Re: [RFC][PATCH] iov_iter: Add ITER_MAPPING
From: Matthew Wilcox
Date: Fri Jan 24 2020 - 06:21:18 EST
On Thu, Jan 23, 2020 at 11:04:59AM +0000, David Howells wrote:
> Matthew Wilcox <willy@xxxxxxxxxxxxx> wrote:
>
> > It's perfectly legal to have compound pages in the page cache.
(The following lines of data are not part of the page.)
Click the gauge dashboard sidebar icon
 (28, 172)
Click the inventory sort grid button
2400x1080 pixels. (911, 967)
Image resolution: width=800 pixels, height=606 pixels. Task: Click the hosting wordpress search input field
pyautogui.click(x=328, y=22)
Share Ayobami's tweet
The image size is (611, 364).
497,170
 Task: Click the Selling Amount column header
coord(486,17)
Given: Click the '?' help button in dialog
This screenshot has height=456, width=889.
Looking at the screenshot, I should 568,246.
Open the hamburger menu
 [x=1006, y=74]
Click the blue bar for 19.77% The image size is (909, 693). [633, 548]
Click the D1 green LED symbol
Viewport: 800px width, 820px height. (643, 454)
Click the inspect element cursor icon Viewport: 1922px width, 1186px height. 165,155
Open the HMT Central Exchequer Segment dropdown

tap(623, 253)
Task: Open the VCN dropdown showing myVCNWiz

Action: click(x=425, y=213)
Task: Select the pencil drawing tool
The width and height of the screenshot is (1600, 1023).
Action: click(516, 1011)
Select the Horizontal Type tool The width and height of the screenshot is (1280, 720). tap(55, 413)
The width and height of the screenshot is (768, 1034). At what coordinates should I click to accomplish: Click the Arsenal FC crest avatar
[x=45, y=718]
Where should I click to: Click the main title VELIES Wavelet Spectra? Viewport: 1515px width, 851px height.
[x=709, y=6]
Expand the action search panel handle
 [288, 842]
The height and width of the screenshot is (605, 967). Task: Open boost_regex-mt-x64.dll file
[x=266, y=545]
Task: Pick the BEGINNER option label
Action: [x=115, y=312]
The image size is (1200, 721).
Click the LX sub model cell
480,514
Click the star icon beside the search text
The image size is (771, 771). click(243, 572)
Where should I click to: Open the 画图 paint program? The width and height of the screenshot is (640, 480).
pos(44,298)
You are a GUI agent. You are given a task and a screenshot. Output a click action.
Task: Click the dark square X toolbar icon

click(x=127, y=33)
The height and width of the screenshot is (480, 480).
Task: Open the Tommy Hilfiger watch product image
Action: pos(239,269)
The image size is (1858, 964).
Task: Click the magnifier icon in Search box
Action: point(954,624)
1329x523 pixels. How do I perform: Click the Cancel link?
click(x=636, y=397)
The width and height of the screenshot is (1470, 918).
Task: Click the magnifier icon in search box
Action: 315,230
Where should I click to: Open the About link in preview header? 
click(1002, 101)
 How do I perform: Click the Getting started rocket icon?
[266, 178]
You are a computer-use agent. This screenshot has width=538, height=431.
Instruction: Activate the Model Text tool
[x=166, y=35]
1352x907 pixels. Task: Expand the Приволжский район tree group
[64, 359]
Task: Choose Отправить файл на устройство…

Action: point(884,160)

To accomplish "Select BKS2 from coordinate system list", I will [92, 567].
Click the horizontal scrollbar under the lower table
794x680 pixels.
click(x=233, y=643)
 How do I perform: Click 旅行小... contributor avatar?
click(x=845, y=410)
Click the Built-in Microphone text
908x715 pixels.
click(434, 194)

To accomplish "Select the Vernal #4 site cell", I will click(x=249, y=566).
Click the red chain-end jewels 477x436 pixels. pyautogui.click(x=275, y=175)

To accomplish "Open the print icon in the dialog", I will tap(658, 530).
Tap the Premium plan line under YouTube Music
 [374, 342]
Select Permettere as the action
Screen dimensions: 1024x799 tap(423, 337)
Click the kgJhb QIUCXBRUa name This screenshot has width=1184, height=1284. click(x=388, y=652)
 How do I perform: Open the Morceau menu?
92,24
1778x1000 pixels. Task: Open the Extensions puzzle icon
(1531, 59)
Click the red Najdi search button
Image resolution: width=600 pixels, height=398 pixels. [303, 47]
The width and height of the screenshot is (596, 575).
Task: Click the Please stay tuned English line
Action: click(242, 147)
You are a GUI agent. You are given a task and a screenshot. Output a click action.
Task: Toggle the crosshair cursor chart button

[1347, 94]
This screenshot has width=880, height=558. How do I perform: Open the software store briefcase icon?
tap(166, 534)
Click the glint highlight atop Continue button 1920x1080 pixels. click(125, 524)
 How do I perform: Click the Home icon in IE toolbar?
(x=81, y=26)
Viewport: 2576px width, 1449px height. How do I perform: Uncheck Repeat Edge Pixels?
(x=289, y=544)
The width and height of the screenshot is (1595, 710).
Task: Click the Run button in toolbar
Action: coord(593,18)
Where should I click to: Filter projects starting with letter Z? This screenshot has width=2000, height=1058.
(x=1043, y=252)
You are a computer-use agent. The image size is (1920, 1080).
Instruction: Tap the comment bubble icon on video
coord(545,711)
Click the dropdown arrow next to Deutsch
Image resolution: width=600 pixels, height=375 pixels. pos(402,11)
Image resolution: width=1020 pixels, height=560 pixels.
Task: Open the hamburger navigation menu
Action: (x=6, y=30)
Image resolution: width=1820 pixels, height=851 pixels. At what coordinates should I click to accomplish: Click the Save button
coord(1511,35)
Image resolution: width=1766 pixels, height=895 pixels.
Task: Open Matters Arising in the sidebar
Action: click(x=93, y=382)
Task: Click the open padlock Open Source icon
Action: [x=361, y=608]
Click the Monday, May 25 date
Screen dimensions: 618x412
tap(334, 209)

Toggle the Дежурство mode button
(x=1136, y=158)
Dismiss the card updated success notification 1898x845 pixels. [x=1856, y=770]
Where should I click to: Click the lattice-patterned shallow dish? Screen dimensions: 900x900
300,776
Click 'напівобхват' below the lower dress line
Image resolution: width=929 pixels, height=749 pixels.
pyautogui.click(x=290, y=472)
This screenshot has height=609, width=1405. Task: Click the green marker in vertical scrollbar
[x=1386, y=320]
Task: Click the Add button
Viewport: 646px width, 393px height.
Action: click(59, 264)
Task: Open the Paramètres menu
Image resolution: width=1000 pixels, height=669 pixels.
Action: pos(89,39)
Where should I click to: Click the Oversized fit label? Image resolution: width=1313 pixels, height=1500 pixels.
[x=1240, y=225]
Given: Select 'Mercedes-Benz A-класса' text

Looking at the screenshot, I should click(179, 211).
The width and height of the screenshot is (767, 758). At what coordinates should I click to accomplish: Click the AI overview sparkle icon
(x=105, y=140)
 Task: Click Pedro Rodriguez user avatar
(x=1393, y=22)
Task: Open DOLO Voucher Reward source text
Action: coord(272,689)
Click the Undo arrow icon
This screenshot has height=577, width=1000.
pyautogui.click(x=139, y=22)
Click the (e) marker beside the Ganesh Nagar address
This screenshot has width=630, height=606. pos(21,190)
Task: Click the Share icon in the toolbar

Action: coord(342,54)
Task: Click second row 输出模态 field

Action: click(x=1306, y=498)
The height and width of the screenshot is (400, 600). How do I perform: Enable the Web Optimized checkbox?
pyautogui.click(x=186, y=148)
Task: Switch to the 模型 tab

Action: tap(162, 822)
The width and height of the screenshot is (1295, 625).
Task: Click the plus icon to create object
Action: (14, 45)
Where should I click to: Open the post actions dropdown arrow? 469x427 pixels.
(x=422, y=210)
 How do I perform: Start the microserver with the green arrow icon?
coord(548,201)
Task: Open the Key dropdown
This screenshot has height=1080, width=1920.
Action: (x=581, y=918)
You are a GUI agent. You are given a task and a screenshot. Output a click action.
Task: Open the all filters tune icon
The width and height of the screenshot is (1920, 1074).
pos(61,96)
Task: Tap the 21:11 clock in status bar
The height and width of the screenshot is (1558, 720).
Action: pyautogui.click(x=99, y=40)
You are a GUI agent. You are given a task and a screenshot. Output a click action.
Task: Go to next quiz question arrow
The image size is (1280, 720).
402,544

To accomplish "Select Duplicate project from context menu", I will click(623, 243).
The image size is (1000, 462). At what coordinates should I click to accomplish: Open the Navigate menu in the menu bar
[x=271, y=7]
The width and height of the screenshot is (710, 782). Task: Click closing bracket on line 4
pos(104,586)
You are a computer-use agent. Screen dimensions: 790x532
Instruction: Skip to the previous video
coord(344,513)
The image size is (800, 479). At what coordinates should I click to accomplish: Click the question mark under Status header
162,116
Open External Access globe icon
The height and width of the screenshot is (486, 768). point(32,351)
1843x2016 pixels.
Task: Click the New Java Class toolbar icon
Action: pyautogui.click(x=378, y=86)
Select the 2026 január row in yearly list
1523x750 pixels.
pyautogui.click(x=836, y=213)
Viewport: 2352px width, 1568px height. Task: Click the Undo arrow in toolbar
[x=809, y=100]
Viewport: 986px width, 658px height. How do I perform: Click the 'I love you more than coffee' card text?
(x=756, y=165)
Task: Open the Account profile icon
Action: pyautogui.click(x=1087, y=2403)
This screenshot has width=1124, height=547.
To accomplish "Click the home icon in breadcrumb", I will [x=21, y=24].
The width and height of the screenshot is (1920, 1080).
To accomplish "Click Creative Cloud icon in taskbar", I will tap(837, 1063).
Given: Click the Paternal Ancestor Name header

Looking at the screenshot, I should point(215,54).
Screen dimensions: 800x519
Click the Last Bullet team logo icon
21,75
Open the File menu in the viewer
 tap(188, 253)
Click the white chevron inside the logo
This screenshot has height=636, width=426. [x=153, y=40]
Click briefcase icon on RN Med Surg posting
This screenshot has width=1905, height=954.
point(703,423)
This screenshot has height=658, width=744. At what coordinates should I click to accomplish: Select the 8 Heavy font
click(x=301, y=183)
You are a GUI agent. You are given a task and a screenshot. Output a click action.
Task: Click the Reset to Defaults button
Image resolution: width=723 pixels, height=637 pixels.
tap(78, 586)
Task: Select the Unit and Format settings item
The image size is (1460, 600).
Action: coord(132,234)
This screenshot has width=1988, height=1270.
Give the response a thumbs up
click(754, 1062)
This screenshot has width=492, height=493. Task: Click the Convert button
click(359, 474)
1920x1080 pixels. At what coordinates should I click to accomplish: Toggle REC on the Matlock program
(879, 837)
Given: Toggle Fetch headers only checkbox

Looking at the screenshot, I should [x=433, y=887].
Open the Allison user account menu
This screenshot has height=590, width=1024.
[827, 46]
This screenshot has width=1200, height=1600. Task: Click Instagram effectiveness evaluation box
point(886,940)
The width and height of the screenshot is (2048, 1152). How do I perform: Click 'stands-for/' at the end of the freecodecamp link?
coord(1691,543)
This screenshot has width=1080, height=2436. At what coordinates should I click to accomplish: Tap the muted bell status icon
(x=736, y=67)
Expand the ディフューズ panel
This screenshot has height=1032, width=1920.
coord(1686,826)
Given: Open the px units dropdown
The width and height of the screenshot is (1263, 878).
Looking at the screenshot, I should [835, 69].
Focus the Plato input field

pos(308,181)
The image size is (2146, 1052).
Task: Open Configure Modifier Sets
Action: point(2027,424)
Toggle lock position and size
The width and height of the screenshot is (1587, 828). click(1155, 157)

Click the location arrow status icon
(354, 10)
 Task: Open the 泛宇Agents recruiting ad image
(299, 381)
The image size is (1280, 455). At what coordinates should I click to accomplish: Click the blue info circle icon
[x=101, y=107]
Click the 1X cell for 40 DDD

Call
> > find_subpage(page, xas.xa_index) unconditionally.
>
> Like this?
>
> #define iterate_mapping(i, n, __v, skip, STEP) { \
> struct page *page; \
> size_t wanted = n, seg, offset; \
> loff_t start = i->mapping_start + skip; \
> pgoff_t index = start >> PAGE_SHIFT; \
> \
> XA_STATE(xas, &i->mapping->i_pages, index); \
> \
> rcu_read_lock(); \
> xas_for_each(&xas, page, ULONG_MAX) { \
I actually quite liked the iterator you had before; I was thinking of
wrapping it up as xas_for_each_contig().
> if (xas_retry(&xas, page) || xa_is_value(page)) { \
> WARN_ON(1); \
> break; \
> } \
Actually, xas_retry() can happen, even with the page itself pinned. It
indicates the xarray data structure changed under you while walking it
and you need to restart the walk from the top (arguably this shouldn't
be exposed to callers at all, and in the future it may not be ... it's
something inherited from the radix tree interface).
So this should be:
if (xas_retry(&xas, page))
continue;
if (WARN_ON(xa_is_value(page)))
break;
> __v.bv_page = find_subpage(page, xas.xa_index); \
Yes.
> offset = (i->mapping_start + skip) & ~PAGE_MASK; \
> seg = PAGE_SIZE - offset; \
> __v.bv_offset = offset; \
> __v.bv_len = min(n, seg); \
> (void)(STEP); \
> n -= __v.bv_len; \
> skip += __v.bv_len; \
> if (n == 0) \
> break; \
> } \
> rcu_read_unlock(); \
> n = wanted - n; \
> }
>
> Note that the walk is not restartable - and the array is supposed to have been
> fully populated by the caller for the range specified - so I've made it print
> a warning and end the loop if xas_retry() or xa_is_value() return true (which
> takes care of the !page case too). Possibly I could just leave it to fault in
> this case and not check.
>
> If PageHuge(page) is true, I presume I need to support that too. How do I
> find out how big the page is?
PageHuge() is only going to be true for hugetlbfs mappings. I'm OK
with not supporting those for now ... eventually I want to get rid of
the special cases in the page cache for hugetlbfs, but there's about
six other projects standing between me and that.